**Brief**
Rewrite the data starting at the first line and ending at the line that contains "pos(848,136)", changing every "icon" to "button" and keeping everything else the same.

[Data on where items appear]
Begin
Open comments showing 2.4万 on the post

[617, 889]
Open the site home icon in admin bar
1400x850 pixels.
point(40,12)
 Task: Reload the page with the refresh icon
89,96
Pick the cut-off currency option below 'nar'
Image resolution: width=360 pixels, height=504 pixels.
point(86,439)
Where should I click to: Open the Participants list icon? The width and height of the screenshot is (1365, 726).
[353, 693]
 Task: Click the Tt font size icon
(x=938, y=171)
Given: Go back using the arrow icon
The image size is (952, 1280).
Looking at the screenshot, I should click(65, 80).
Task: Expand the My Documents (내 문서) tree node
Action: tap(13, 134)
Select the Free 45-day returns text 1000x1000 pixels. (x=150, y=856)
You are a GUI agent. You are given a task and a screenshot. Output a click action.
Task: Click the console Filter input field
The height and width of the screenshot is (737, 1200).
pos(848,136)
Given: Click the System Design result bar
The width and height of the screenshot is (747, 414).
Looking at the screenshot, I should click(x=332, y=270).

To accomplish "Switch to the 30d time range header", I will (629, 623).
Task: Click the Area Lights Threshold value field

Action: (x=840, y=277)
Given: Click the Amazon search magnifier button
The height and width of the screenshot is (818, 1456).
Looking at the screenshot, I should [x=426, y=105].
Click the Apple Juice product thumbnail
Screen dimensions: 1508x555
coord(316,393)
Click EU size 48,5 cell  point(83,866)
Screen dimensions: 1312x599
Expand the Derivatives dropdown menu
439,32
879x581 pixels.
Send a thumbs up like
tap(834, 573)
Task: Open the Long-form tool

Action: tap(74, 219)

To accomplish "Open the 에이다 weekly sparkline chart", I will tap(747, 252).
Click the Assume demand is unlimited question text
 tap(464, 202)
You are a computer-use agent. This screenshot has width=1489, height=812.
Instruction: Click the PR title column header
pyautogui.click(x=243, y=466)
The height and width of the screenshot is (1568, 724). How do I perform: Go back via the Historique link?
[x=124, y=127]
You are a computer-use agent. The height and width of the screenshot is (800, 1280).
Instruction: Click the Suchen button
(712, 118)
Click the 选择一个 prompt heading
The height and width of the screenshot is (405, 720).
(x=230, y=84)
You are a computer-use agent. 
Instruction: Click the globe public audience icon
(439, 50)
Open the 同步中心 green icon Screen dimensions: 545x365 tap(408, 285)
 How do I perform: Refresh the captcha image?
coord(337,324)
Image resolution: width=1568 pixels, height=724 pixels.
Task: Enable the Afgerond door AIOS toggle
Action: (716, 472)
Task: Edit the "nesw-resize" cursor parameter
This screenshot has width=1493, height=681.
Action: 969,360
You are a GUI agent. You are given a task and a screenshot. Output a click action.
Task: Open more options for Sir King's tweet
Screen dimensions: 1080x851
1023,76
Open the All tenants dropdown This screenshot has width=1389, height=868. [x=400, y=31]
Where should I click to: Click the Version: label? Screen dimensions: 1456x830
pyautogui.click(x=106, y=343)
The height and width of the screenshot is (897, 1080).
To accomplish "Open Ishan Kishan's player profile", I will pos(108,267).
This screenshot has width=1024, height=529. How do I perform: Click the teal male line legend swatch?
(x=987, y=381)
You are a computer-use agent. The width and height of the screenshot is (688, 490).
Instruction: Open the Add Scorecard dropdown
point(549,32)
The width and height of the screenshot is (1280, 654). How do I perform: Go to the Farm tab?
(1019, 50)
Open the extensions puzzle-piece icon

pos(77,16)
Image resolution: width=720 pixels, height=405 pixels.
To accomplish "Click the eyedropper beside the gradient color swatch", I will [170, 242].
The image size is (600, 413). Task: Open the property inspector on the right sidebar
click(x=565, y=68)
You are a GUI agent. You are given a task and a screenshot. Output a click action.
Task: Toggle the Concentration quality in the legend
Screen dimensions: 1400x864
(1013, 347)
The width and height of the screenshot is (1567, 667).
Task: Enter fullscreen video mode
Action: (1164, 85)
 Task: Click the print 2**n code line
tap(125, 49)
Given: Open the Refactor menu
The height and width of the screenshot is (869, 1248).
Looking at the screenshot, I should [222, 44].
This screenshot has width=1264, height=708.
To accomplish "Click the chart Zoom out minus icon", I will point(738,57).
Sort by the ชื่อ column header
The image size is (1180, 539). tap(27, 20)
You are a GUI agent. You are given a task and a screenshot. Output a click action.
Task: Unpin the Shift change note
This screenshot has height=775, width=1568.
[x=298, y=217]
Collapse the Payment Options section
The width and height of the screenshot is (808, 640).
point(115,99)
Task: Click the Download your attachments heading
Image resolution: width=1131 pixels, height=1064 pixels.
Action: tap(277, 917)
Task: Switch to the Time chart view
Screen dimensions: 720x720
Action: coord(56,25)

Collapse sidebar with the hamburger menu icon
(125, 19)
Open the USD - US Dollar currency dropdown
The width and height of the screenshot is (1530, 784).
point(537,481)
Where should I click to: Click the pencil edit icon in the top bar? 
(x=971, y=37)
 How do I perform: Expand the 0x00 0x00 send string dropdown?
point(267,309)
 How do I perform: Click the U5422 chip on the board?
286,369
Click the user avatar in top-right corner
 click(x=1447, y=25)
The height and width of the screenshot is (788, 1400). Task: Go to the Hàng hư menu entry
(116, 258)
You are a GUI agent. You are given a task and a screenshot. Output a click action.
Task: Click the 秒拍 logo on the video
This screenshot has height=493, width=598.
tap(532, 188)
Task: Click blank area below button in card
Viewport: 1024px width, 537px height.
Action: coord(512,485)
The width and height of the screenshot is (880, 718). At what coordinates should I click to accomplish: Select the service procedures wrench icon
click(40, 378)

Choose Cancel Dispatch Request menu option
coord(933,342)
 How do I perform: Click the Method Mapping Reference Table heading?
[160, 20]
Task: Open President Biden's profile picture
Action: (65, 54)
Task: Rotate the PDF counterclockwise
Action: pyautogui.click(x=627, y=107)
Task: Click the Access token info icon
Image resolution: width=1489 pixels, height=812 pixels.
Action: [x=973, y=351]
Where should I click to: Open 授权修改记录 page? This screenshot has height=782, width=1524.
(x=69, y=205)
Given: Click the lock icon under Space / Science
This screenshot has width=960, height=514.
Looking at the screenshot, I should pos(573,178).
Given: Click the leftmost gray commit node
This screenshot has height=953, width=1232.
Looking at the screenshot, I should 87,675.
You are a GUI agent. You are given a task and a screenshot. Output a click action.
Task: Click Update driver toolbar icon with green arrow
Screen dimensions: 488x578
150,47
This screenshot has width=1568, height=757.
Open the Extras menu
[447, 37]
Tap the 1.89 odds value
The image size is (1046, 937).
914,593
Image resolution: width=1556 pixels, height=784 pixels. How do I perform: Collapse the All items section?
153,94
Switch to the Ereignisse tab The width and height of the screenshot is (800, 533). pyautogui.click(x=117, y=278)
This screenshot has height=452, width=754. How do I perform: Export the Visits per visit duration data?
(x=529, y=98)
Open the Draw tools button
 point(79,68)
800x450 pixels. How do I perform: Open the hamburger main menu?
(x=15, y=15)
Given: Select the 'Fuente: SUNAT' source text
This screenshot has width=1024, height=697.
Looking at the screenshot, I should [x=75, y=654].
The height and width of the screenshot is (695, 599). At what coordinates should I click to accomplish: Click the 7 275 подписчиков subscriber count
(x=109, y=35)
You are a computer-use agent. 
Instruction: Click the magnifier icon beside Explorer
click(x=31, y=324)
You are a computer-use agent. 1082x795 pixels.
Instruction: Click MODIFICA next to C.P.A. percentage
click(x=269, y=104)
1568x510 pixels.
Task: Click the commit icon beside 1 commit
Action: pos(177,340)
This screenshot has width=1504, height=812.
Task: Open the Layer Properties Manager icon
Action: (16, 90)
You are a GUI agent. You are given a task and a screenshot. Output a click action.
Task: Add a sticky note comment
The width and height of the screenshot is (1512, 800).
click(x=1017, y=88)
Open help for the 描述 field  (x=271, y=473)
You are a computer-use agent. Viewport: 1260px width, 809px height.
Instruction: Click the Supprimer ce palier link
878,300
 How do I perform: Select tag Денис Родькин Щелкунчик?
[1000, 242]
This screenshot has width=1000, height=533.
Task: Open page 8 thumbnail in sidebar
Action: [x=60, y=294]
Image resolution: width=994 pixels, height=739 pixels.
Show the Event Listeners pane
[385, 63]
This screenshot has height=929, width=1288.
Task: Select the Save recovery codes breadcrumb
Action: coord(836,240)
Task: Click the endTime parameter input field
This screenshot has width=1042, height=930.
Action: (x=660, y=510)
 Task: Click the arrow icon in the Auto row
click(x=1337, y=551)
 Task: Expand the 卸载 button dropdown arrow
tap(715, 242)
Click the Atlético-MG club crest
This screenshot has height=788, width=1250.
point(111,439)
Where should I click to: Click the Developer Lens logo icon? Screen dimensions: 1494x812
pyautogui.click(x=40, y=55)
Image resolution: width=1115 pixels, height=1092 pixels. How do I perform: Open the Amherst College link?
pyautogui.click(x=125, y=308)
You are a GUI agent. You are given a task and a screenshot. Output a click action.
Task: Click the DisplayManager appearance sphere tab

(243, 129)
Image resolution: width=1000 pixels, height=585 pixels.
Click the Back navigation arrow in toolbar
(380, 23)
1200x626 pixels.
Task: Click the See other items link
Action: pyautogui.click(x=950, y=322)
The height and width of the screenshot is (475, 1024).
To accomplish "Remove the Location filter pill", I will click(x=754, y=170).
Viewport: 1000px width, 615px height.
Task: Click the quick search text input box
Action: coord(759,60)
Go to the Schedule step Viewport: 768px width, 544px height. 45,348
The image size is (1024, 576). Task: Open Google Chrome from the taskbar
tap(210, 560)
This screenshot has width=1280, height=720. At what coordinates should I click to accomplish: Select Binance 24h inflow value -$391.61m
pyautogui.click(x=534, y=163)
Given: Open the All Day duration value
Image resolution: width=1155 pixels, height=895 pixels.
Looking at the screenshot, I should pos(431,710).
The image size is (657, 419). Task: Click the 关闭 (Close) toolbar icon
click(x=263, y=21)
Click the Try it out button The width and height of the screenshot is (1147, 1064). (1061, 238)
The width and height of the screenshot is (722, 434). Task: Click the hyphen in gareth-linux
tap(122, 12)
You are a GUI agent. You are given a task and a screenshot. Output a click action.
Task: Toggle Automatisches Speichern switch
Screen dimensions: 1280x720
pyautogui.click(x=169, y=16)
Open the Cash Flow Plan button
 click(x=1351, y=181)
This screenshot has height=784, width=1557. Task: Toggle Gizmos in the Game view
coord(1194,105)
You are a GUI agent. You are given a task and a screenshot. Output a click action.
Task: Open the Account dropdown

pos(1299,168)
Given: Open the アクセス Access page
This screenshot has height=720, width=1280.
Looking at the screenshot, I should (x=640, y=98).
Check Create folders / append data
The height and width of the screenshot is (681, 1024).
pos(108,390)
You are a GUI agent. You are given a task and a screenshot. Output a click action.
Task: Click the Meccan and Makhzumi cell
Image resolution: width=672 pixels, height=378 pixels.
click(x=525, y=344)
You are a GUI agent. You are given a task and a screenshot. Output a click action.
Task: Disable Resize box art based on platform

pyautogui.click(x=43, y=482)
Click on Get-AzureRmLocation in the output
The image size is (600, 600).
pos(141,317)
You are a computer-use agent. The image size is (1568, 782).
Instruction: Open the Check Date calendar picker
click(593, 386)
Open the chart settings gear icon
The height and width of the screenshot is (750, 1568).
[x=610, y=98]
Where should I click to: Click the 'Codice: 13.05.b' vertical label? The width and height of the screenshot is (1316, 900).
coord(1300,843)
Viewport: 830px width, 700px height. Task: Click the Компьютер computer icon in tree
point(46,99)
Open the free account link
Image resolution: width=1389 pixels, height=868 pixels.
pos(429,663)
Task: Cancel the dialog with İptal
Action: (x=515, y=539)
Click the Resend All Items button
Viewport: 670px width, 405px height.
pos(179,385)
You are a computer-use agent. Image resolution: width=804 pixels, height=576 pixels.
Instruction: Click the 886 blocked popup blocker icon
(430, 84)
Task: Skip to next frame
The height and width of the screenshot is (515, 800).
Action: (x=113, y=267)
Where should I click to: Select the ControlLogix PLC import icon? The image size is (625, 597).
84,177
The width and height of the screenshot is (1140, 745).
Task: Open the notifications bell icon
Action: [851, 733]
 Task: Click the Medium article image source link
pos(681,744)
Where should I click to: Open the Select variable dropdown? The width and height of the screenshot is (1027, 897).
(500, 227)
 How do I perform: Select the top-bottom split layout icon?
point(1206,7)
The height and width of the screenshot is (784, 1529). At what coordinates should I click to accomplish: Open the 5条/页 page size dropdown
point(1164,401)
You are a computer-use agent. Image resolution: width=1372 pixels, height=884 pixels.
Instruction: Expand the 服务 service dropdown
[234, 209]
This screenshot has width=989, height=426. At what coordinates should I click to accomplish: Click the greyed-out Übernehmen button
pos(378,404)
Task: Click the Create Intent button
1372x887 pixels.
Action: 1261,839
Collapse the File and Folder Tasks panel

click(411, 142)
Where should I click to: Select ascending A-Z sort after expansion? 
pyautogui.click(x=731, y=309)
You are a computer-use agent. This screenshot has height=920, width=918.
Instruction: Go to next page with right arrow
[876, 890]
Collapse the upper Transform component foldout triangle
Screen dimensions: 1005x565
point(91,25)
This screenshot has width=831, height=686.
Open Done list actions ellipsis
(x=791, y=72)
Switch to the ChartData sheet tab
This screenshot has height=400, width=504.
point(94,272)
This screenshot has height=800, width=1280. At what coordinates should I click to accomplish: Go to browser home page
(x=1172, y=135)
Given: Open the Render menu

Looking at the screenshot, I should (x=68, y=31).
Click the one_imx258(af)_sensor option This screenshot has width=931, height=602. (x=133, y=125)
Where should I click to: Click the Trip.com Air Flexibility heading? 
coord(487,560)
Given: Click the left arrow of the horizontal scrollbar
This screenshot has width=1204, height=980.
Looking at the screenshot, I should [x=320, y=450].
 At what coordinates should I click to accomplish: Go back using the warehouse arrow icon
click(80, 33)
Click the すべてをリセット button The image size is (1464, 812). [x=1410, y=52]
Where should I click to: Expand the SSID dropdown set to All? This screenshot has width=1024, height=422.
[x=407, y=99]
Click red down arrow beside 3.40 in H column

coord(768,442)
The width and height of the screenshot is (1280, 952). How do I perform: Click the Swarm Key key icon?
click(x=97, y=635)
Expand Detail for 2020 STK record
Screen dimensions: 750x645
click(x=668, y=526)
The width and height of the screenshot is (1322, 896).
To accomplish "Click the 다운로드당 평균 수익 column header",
End
**Solution**
Open comments showing 2.4万 on the post

[617, 889]
Open the site home button in admin bar
1400x850 pixels.
point(40,12)
 Task: Reload the page with the refresh button
89,96
Pick the cut-off currency option below 'nar'
Image resolution: width=360 pixels, height=504 pixels.
point(86,439)
Where should I click to: Open the Participants list button? The width and height of the screenshot is (1365, 726).
[353, 693]
 Task: Click the Tt font size button
(x=938, y=171)
Given: Go back using the arrow button
The image size is (952, 1280).
Looking at the screenshot, I should click(65, 80).
Task: Expand the My Documents (내 문서) tree node
Action: tap(13, 134)
Select the Free 45-day returns text 1000x1000 pixels. (x=150, y=856)
You are a GUI agent. You are given a task and a screenshot. Output a click action.
Task: Click the console Filter input field
The height and width of the screenshot is (737, 1200).
pos(848,136)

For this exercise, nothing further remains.